Did not realize that the 2007 Man Booker longlist was out. Seems like this year's nominations include a set of low-profile names that I have not heard of, with Ian McEwan being the most famous one* on the list. Previous year's winners are compiled here.
I know that the Booker is "awarded each year for the best original full-length novel, written in the English language, by a citizen of either the Commonwealth of Nations or the Republic of Ireland" but it is still interesting to note that 3 of the names in this years list, highlighted by me below, sound like of Indian/Pakistani origin.

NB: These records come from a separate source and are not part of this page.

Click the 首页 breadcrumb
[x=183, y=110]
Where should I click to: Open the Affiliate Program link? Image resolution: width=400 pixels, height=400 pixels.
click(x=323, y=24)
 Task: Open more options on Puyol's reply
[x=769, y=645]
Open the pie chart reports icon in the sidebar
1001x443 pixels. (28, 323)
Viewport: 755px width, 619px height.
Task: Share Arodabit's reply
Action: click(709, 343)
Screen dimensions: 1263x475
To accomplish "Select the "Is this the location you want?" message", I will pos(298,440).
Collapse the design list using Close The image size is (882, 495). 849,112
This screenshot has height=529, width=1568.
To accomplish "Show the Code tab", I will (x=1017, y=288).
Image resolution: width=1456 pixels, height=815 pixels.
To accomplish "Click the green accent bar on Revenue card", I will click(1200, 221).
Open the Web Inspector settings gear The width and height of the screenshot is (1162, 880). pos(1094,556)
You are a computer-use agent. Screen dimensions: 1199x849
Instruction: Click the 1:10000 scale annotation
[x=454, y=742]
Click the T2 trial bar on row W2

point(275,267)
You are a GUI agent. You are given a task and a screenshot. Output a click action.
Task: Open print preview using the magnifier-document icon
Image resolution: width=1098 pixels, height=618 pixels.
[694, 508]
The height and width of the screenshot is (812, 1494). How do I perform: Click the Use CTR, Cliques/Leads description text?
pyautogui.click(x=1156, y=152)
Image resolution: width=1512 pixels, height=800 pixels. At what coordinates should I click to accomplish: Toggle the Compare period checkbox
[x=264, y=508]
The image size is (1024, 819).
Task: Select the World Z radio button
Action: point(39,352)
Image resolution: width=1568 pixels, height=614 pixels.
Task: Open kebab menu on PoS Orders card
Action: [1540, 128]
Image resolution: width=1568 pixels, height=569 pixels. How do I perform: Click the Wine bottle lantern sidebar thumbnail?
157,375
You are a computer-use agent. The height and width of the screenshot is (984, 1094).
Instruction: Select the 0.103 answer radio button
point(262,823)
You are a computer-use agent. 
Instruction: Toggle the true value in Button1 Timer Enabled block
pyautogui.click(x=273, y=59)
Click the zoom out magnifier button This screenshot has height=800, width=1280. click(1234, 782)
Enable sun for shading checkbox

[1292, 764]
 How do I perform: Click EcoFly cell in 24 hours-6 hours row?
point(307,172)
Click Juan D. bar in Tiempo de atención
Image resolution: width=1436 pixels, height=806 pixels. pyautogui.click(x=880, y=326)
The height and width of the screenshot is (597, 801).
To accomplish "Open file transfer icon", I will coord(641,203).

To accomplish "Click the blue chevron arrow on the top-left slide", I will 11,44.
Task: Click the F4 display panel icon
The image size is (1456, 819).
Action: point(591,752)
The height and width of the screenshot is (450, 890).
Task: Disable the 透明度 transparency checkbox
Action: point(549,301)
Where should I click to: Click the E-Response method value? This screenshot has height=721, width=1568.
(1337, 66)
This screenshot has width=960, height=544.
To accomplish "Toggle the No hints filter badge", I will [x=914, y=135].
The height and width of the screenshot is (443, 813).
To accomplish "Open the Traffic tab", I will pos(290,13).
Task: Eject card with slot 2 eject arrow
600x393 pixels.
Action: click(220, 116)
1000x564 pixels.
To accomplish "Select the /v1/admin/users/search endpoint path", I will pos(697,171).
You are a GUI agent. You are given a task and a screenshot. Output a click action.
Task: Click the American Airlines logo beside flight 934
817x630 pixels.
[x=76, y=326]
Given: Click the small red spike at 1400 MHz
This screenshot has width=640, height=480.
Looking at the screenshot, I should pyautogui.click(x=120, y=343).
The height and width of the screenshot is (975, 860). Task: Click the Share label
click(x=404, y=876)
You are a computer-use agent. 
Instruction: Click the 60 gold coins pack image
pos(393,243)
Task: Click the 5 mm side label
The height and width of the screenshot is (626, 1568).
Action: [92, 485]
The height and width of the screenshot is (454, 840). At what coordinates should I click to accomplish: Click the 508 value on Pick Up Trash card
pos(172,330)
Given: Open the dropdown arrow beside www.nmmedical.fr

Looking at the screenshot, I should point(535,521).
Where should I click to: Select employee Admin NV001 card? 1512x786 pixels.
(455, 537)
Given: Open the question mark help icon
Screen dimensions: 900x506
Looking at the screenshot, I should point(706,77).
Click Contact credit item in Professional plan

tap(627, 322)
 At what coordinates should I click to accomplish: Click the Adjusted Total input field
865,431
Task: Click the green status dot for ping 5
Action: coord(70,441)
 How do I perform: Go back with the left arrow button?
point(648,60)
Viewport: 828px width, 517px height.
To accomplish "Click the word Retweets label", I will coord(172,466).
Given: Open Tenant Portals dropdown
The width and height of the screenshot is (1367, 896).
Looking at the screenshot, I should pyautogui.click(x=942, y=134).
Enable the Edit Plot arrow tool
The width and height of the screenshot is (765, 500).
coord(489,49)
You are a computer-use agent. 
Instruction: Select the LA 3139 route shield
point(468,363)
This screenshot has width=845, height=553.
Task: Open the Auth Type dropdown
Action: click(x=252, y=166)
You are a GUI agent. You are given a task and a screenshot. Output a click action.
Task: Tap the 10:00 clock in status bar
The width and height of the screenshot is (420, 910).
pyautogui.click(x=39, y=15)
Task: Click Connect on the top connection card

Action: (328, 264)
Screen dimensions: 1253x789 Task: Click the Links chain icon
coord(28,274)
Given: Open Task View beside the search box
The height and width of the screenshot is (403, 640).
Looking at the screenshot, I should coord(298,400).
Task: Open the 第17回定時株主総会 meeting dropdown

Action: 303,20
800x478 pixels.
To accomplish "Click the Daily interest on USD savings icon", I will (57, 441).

- Darkmans by Nicola Barker (4th Estate)
- Self Help by Edward Docx (Picador)
- The Gift Of Rain by Tan Twan Eng (Myrmidon)
- The Gathering by Anne Enright (Jonathan Cape)
- The Reluctant Fundamentalist by Mohsin Hamid (Hamish Hamilton)
- The Welsh Girl by Peter Ho Davies (Sceptre)
- Mister Pip by Lloyd Jones (John Murray)
- Gifted by Nikita Lalwani (Viking)
- On Chesil Beach by Ian McEwan (Jonathan Cape)
- What Was Lost by Catherine O’Flynn (Tindal Street)
- Consolation by Michael Redhill (William Heinemann)
- Animal’s People by Indra Sinha (Simon & Schuster)
- Winnie & Wolf by A.N.Wilson (Hutchinson)
Booker trivia: Beryl Bainbridge has been nominated twice in the 1970s and three times in the 1990s but has never won the Booker prize. Nobel laureate, J. M. Coetzee, on the other hand, has been nominated twice and won both times. Margaret Atwood has also been nominated five times but won in 2000, while Iris Murdoch is the only 6-time nominee, with a solitary win on her 4th nomination in 1978.
* I am a big fan of McEwan....having read couple of his books - the Booker prize winning Amsterdam and The Comfort of Strangers - in the last year. Also started but didn't read much of Saturday and Black Dogs. Will have to check out this latest nomination - On Chesil Beach - some day... but next on my to-read list is his previously Booker-nominated, Atonement. Another very good recent author whose novels I have unfortunately not read so far is Kazuo Ishiguro (though I did see the movie, Remains of the day, based on his novel of the same name.